Where the listing below reaches the line containing "Open the BLOCKS", start writing out lines exactly, and stop once the line containing "You are a computer-use agent. 665x815 pixels." has been written.

=== Section Start ===

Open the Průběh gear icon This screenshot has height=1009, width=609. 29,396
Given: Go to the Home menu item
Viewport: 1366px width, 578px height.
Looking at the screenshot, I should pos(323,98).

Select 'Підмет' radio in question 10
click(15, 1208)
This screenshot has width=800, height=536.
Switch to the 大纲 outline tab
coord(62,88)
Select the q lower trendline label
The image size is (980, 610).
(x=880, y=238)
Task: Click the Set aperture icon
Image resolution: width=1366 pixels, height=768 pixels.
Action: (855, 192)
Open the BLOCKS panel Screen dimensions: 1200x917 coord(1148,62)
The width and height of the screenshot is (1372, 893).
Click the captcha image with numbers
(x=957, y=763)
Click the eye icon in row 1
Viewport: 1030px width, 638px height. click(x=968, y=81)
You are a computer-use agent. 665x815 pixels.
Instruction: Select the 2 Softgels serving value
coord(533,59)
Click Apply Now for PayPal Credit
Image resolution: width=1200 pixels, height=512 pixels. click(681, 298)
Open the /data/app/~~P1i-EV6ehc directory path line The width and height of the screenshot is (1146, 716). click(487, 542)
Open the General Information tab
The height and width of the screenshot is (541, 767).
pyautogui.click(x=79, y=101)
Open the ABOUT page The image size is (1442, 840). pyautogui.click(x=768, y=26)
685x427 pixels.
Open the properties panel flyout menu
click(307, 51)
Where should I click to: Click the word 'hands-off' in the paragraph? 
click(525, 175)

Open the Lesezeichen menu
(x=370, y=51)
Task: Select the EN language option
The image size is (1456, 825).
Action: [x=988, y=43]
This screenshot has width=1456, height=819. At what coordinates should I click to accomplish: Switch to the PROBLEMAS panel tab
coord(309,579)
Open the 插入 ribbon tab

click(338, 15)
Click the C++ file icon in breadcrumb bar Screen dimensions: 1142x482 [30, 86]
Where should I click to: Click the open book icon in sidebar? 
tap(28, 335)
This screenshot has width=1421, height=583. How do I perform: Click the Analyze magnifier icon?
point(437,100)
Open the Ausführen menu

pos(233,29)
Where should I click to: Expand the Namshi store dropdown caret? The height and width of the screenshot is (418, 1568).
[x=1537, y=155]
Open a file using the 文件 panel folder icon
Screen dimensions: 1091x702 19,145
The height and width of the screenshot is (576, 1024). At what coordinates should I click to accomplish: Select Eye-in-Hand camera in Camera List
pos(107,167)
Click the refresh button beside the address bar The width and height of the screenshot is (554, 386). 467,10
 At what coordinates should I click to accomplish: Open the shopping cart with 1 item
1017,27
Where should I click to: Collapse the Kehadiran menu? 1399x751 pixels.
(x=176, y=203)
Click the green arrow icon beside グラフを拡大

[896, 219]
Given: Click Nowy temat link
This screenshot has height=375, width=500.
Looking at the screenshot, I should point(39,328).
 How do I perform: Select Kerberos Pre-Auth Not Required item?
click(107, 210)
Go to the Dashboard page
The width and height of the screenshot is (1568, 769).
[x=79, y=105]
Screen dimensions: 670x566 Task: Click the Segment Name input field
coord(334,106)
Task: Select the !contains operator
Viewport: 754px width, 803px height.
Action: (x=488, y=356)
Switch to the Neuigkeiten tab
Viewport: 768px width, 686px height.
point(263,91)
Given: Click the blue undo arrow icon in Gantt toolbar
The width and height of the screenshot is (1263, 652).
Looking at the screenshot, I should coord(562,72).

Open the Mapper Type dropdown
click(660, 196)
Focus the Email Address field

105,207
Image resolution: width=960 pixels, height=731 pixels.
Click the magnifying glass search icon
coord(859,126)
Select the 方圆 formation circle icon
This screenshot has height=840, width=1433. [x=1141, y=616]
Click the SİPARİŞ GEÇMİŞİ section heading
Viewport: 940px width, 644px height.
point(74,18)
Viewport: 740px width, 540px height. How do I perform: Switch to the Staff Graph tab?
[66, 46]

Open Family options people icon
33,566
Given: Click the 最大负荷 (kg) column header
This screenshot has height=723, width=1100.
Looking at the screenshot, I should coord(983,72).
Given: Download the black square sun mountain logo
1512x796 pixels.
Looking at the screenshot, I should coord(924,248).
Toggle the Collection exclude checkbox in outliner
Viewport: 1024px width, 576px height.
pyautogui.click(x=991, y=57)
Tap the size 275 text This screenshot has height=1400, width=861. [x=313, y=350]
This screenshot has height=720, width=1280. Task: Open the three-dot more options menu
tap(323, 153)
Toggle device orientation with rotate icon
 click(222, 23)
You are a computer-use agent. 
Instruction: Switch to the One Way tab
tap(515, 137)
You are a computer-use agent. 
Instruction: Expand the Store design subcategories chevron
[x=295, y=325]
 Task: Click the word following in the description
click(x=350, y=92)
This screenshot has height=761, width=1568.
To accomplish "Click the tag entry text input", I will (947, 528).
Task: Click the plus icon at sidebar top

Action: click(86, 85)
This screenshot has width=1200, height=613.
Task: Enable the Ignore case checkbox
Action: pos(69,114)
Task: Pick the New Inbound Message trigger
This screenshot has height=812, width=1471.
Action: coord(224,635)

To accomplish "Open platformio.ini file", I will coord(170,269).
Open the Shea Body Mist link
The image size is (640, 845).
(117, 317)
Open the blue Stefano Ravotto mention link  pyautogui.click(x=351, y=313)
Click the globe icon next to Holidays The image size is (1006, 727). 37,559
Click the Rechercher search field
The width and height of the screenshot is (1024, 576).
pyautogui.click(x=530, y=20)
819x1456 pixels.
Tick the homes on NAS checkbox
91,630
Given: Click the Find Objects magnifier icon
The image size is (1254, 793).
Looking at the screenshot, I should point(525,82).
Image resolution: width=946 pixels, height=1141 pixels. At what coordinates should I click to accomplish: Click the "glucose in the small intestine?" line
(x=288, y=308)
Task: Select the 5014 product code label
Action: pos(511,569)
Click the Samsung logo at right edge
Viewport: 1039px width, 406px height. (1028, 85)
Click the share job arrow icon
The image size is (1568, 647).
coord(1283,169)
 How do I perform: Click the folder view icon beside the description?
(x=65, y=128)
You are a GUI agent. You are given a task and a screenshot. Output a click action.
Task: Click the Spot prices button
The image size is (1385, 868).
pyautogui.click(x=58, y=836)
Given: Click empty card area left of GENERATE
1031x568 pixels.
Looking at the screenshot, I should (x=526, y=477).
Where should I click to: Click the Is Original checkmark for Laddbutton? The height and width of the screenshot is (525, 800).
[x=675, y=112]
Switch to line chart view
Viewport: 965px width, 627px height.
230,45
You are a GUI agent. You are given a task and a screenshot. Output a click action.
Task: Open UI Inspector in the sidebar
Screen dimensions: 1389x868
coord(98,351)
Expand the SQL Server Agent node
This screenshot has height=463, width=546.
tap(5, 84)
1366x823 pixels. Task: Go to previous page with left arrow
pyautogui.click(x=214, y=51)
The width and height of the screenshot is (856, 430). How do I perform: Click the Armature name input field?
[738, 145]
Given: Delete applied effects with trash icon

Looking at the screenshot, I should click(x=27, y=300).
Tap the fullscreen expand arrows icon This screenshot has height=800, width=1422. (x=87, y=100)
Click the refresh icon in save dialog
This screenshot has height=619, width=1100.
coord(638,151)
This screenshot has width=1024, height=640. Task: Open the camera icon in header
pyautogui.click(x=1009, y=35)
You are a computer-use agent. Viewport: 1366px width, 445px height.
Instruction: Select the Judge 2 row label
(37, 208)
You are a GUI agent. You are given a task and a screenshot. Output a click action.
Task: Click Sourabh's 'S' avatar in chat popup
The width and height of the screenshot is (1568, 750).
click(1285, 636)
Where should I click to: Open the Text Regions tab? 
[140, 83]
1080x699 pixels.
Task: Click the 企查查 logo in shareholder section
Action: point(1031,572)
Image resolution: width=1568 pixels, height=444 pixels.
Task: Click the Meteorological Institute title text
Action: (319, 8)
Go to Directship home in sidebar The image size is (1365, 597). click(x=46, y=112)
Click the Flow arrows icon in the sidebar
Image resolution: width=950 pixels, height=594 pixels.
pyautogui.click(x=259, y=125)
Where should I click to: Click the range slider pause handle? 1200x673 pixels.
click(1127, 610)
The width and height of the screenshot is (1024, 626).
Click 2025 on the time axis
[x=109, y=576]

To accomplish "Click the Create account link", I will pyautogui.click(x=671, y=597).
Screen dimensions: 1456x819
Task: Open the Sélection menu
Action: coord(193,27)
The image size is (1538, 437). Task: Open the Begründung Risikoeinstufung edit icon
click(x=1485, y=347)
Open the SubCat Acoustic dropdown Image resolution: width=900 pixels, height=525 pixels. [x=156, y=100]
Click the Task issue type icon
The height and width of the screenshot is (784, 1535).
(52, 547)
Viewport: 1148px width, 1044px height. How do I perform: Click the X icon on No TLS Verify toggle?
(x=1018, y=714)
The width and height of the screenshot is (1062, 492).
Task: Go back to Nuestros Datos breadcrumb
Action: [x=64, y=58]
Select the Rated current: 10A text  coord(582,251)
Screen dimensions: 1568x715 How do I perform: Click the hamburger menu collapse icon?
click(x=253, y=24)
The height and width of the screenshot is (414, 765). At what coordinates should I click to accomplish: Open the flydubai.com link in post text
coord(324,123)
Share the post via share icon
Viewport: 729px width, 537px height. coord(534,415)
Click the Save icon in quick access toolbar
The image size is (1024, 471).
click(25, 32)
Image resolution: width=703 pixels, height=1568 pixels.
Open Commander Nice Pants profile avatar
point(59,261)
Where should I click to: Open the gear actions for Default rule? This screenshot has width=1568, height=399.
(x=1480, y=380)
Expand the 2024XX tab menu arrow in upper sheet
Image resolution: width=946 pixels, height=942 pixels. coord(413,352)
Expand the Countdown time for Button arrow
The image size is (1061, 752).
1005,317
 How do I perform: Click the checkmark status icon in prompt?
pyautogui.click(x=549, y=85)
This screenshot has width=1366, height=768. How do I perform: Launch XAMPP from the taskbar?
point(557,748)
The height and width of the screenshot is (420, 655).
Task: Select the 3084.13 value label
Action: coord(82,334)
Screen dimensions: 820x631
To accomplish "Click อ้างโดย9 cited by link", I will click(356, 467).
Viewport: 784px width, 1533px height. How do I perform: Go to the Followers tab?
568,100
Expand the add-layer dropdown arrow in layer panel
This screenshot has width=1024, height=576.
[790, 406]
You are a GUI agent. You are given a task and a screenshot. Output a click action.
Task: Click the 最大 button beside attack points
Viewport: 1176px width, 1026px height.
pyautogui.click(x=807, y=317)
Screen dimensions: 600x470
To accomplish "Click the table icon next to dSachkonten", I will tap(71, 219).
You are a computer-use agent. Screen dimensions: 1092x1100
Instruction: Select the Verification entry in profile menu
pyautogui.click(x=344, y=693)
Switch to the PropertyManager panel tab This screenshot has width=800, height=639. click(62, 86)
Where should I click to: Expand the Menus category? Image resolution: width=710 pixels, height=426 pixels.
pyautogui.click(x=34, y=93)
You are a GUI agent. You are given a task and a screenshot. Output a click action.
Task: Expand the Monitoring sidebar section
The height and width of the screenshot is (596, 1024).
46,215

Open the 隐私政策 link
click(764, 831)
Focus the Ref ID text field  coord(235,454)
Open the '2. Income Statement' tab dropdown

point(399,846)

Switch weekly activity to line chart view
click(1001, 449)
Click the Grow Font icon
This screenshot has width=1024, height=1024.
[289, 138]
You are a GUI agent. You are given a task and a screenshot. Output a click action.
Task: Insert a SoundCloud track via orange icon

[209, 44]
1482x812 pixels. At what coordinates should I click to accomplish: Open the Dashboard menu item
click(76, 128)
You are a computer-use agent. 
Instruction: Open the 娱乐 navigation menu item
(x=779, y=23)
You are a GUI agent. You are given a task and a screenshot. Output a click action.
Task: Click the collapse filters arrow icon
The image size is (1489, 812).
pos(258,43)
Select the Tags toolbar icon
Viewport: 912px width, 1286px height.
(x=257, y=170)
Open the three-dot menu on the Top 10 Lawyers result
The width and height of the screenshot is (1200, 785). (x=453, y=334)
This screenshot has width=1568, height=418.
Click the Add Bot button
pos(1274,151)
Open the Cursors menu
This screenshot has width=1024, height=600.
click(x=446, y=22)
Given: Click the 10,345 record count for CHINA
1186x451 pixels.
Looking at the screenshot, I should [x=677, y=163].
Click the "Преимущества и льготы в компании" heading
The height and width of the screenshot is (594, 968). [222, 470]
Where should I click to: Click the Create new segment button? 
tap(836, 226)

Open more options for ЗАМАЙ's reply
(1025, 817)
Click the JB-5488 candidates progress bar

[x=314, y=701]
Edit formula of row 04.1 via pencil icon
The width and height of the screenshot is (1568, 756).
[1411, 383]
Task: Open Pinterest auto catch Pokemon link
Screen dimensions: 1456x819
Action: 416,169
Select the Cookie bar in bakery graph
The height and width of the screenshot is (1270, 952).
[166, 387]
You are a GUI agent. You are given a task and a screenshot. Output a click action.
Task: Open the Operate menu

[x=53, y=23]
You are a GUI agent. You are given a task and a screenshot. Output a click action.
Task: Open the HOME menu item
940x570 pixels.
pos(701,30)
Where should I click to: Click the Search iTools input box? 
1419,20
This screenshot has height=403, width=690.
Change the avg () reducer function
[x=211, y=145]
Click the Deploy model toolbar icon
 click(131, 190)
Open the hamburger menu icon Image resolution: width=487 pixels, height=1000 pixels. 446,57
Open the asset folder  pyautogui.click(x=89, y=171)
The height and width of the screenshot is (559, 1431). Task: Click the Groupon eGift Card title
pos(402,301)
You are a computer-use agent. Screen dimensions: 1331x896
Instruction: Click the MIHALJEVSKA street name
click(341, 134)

=== Section End ===

_FINAL ANSWER:_
Open the BLOCKS panel Screen dimensions: 1200x917 coord(1148,62)
The width and height of the screenshot is (1372, 893).
Click the captcha image with numbers
(x=957, y=763)
Click the eye icon in row 1
Viewport: 1030px width, 638px height. click(x=968, y=81)
You are a computer-use agent. 665x815 pixels.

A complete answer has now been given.